RECORD SET
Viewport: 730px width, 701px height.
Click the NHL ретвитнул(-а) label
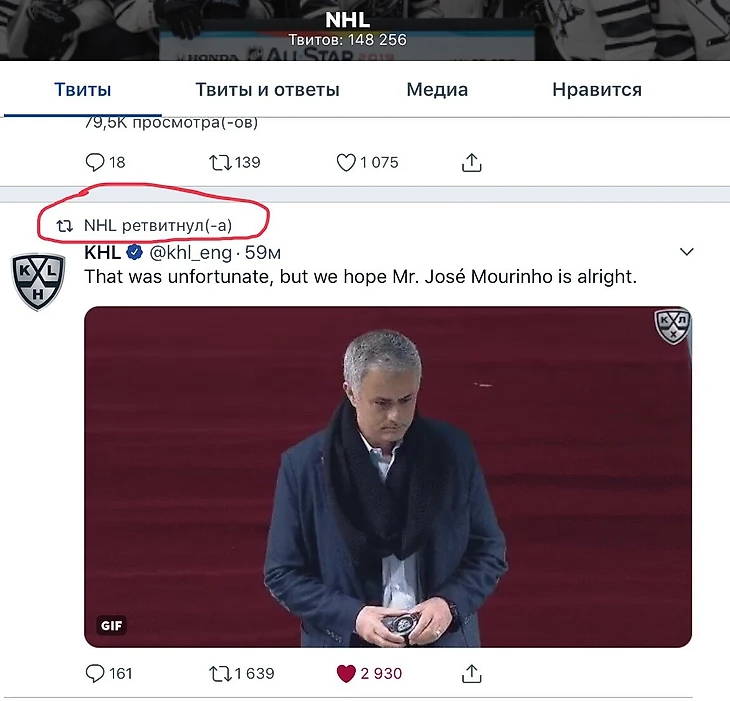pyautogui.click(x=157, y=226)
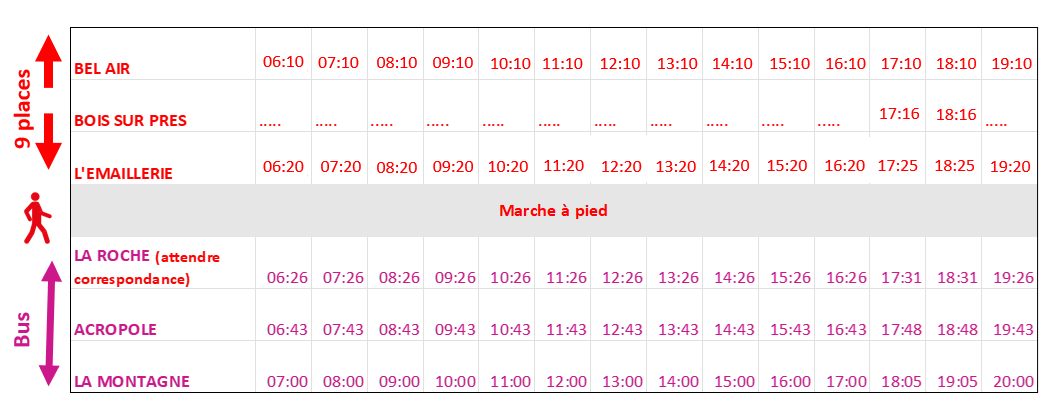The width and height of the screenshot is (1062, 404).
Task: Click the 18:16 BOIS SUR PRES time
Action: [x=956, y=115]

PROBLEM STATEMENT
Copy each line of the records above without change, but do not include any picture.

RESPONSE BOX
Viewport: 730px width, 701px height.
Click the NHL ретвитнул(-а) label
pyautogui.click(x=157, y=226)
The width and height of the screenshot is (1062, 404).
Task: Click the 18:16 BOIS SUR PRES time
Action: [x=956, y=115]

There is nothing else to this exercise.